To this date, phishing is one of the most prevalent first stages of entry to an organisation, a lot of threat actors(Threat Actors: persons or entity that has the capability to cause disruption also known as a malicious actor) will leverage multiple campaigns to get into an organisation or look to gain access to certain information.
In our daily lives, we probably see phishing a lot and don't even realise, think of a Nigerian prince offering you vast amounts of wealth, or a company sending you a text saying you've won something or another.
So one could argue that a lot of us have been conditioned to see phishing and spam and ignore it however unfortunately that's just not the case. When attack and entry methods expand they encompass many different scenarios that attempt to coerce users into doing bad things to harm companies without their knowledge.
More common techniques nowadays are focused on SMS-based phishing pretending to be from a bank or a delivery company. They usually have the primary aim of harvesting your personal details so that the attackers can use them elsewhere or sell them on with your number for committing identity theft.
What makes up a good phish then? The genetic makeup of a good phish really varies but usually, the three properties are present:
- A hook - something that interests you in the email, instructions, or something enticing
- Urgency - More often than not, phishing emails contain some form of action that is time limited and has a sense of urgency/threat.
- Consistency - Older advice when it comes to phishing has always said to look for spelling errors and poor English however phisherfolks have wisened up in most cases and now use tools like google translate and Grammarly to tighten up their pre-text(email content) to try and hook you in more.
When these three are combined along with the source being from an entity you supposedly trust, an attacker stands to convince you to hand over your details or download a malicious document and execute their malware.
Often the motivation for phishing is several reasons which broadly fall into the three categories below, arguably they are all technical forms of power and each fosters the other but alas:
- Access / Credentials
- Financial Gain
A typical scenario may be that we want to gain access to credentials for initial access into a company. So a phishing campaign is crafted to mimic certain scenarios relevant to the individual.
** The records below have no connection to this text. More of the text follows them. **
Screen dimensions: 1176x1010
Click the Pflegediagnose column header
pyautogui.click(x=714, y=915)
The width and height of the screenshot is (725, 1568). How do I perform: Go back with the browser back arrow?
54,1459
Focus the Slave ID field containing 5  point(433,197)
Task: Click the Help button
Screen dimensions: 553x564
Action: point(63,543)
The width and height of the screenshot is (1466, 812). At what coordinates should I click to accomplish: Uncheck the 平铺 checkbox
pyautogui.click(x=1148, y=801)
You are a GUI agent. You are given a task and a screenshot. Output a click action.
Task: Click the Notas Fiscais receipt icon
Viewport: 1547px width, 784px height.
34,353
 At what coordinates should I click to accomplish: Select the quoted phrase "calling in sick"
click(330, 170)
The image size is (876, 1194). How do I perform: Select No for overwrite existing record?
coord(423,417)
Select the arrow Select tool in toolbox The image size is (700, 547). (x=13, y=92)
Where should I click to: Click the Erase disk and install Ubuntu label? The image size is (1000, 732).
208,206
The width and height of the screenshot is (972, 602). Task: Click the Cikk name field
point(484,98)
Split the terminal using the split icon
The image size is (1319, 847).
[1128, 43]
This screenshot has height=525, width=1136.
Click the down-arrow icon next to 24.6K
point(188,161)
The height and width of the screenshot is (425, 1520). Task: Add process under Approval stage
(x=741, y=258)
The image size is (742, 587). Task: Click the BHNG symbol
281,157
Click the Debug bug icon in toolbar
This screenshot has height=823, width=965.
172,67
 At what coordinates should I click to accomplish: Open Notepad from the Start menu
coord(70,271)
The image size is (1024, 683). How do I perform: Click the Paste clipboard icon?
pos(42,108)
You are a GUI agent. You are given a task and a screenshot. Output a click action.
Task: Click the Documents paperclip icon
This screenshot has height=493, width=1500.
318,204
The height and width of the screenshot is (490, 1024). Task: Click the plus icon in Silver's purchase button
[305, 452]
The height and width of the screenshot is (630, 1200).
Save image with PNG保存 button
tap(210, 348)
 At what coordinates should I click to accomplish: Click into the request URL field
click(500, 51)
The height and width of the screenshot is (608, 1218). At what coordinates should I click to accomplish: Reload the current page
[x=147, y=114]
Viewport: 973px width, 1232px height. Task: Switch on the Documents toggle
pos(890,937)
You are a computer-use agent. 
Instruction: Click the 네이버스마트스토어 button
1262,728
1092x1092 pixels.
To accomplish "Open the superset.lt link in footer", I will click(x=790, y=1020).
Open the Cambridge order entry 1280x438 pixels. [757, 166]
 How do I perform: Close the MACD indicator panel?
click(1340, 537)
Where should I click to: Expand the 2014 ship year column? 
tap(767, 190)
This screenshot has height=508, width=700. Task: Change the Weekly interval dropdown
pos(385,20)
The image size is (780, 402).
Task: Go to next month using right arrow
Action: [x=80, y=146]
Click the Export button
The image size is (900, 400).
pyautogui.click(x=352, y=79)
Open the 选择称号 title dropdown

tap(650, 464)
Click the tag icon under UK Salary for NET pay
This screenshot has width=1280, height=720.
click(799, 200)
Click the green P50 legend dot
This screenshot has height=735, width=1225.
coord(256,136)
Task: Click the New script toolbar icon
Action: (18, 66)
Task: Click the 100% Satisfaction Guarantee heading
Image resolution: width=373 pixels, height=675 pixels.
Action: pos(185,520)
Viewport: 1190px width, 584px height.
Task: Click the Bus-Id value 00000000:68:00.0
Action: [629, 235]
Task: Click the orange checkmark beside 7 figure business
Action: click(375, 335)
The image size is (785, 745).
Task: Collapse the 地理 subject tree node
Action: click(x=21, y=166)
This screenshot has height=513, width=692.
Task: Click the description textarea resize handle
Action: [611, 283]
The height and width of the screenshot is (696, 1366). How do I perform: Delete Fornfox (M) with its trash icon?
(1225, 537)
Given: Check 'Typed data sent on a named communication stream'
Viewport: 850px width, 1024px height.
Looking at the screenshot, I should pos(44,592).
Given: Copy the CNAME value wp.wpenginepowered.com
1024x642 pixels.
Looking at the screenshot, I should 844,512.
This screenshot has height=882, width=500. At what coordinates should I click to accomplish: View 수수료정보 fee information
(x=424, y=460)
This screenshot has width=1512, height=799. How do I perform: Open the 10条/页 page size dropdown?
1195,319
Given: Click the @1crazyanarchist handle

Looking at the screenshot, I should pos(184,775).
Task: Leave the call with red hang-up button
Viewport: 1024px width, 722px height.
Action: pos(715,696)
These can be anything from company changes, and password policy changes through to fear-based alerts and everything in between.
In other instances phishing can be leveraged to coerce folks into handing over their hard-earned cash in a variety of different ways, often starting out as an unpaid invoice, an unclaimed order, or postal charges but social engineering in the form of phishing can get very complex whereby initially someone may just contact you to start a conversation and once you are hooked on the conversation they'll start to ask for money or a favour, this is often very similar to the Nigerian prince scenarios just with a different initial outset.
Stay aware of these types of attacks, people are the weakest link in the security chain, if you ever receive an email just have a think before you click that link or before you hand over your details to someone you don't know.